Manager Bruce Bochy said he expected deGrom to throw “real soon,” but not Saturday. The Rangers have described holding out deGrom as precautionary, and not unusual. Especially the day of the first official workout with unseasonably cold temperatures in Arizona and rain-slicked fields that curtailed the planned activities of other pitchers as well.
The Rangers, after their sixth consecutive losing season, started the offseason by acquiring Odorizzi in a trade from Atlanta before retaining All-Star left-hander Martin Pérez on a $19.65 million qualifying offer.
Then came the signing of deGrom even before baseball’s winter meetings, and the additions of Heaney and Eovaldi on multiyear deals later in December. Duffy, who never pitched for the Los Angeles Dodgers last year while recovering from left elbow surgery, is in camp as a non-roster invitee.
“It’s exciting.

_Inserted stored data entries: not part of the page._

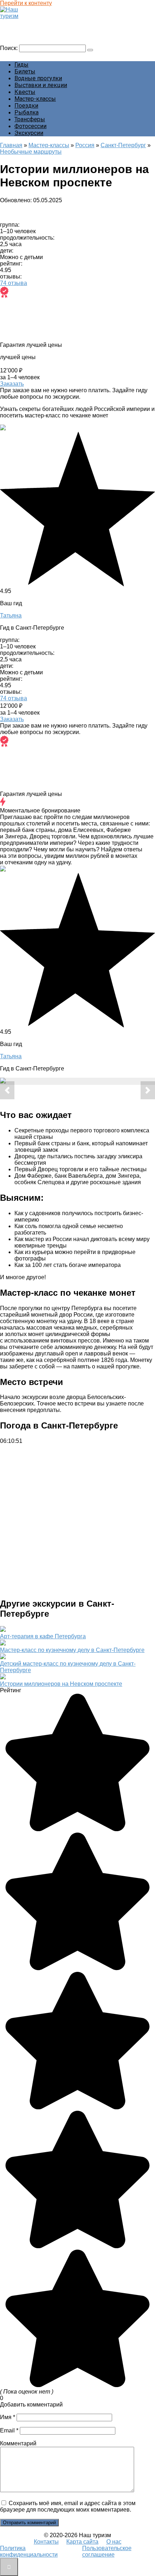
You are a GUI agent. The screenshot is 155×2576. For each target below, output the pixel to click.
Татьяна (11, 615)
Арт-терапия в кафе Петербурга (43, 1636)
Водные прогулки (38, 78)
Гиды (21, 64)
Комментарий (18, 2443)
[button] (7, 1090)
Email (9, 2430)
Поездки (26, 105)
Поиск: (9, 48)
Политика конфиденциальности (29, 2551)
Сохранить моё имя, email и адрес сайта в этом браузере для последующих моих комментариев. (68, 2506)
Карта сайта (82, 2542)
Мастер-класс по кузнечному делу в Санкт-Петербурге (72, 1650)
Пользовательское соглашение (107, 2551)
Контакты (46, 2542)
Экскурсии (28, 133)
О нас (113, 2542)
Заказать (12, 384)
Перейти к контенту (26, 3)
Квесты (24, 92)
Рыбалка (26, 112)
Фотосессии (30, 126)
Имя (7, 2417)
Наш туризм (19, 22)
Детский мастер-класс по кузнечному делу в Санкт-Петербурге (68, 1667)
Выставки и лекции (40, 85)
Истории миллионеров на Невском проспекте (61, 1684)
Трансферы (29, 119)
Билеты (24, 71)
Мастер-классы (35, 98)
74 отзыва (13, 283)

I think everybody should be excited. I know I am,” catcher Jonah Heim said about the pitching additions before going to spring training. “It’s going to be a great staff. If everybody can stay healthy, we’re going to have a great year.”
That certainly is the key.
“Ultimately we have targets in mind, in terms of opening day being a significant one. And then obviously, wanting these guys healthy in October as well, and finishing strong,” said general manager Chris Young, a former big league pitcher. “We need to have these guys over the duration of the season and if we’re going to get to where we want to go, our hope is to be playing baseball in October.”
There were nearly 13 months between big league appearances for deGrom before he went 5-4 with a 3.08 ERA in 11 starts after his ’22 season debut on Aug. 2. He had a career-low 1.08 ERA over 92 innings in 2021 before missing the final three months with right forearm tightness and a sprained elbow, then was shut down late in spring training last year because of a stress reaction in his right scapula.
Eovaldi ($34 million, two-year deal with vesting option for 2025) had an AL-high 32 starts for Boston in 2021, and the Texas native was 6-3 with a 3.87 ERA while limited to 20 starts last year because of shoulder and leg injuries. Heaney ($25 million, two-year deal) was 4-4 with a 3.10 ERA in 16 games for the Dodgers while dealing with a pair of shoulder injuries. Odorizzi had 22 starts combined for Atlanta and Houston in a season interrupted by a leg injury.
Pérez, who rejoined Texas at the start of spring training last year, was 12-8 with a 2.89 ERA in 32 starts. Young right-hander Dane Dunning made 29 starts, but had arthroscopic surgery to repair a torn labrum in his right hip at the end of last season.
Jon Gray got a $56 million, four-year deal from the Rangers at the same time they signed infielders Corey Seager and Marcus Semien to long-term deals worth a combined value of $500 million before the lockout that preceded last season. Gray was 7-7 with a 3.96 ERA, but had three IL stints.
“We have a lot of new faces and hopefully, you know, the bigger thing is stay healthy all year. That’s one of our goals,” Pérez said.